Even architects and designers turn to their favourite colours – versatile and universally flattering – again and again. Here’s 10 that have stood the test of time.
Lexicon from Dulux
The top choice for an all-purpose white paint. Leading designers from Thomas Hamel to Iain Halliday, Greg Natale, Anna Spiro and Parterre owner Richard Haigh, love it.
Popcorn from Porter’s Paints
Clean and calm, it’s the perfect backdrop for art with a slightly tea-stained hue. Not too warm or too cool.
Parchment for Resene
It’s fresh yet has depth, and versatility. You can have it, quarter it, or double it.
Whisper White from Dulux
The warm white of old, pre-brightened starched linen has a cult following in the paint world. A fave with big-name designers who use it in half-and-quarter strength.
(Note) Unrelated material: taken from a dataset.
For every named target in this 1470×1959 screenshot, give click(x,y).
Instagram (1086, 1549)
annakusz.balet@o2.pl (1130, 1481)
Hague Blue from Farrow & Ball
If you’re thinking blue, look to this quintessential shade for a fresh, modern feel. It’s the choice of celebrity London chef Skye Gyngell’s for her kitchen cabinets.
Timeless Grey from Dulux
A cult favourite grey with designers everywhere, that goes bluer or browner depending on the light.
Cashmere from Dulux
It has replaced Hog’s Bristle as the designer’s go-to neutral. It has a tiny amount of grey and warmth to it, that moves it away from pure white. It’s in tie with another great warm driftwood grey neutral, Calf Skin from Dulux, that changes from grey to beige depending on the light.
Pitch Black from farrow & Ball
When you are ready to go dark, not just any shade will do. For a dark overhaul, this colour is the blackest of shades.
White Alpaca from Taubmans
One of the best warm whites out there with just the right amount of grey and yellow, and no pink tones.
Twill, Basalt and Rock from Murobond
also belong on the greatest hits paint list. They are versatile, deep earthy shades that are the kind of colour used by A-list architects to paint landmark buildings like Boomerang, Old Government House and Hyde Park Barracks.
Beige Royal from Dulux, a warm neutral that top designers swear by which is neither too blue, or too icy or too yellow.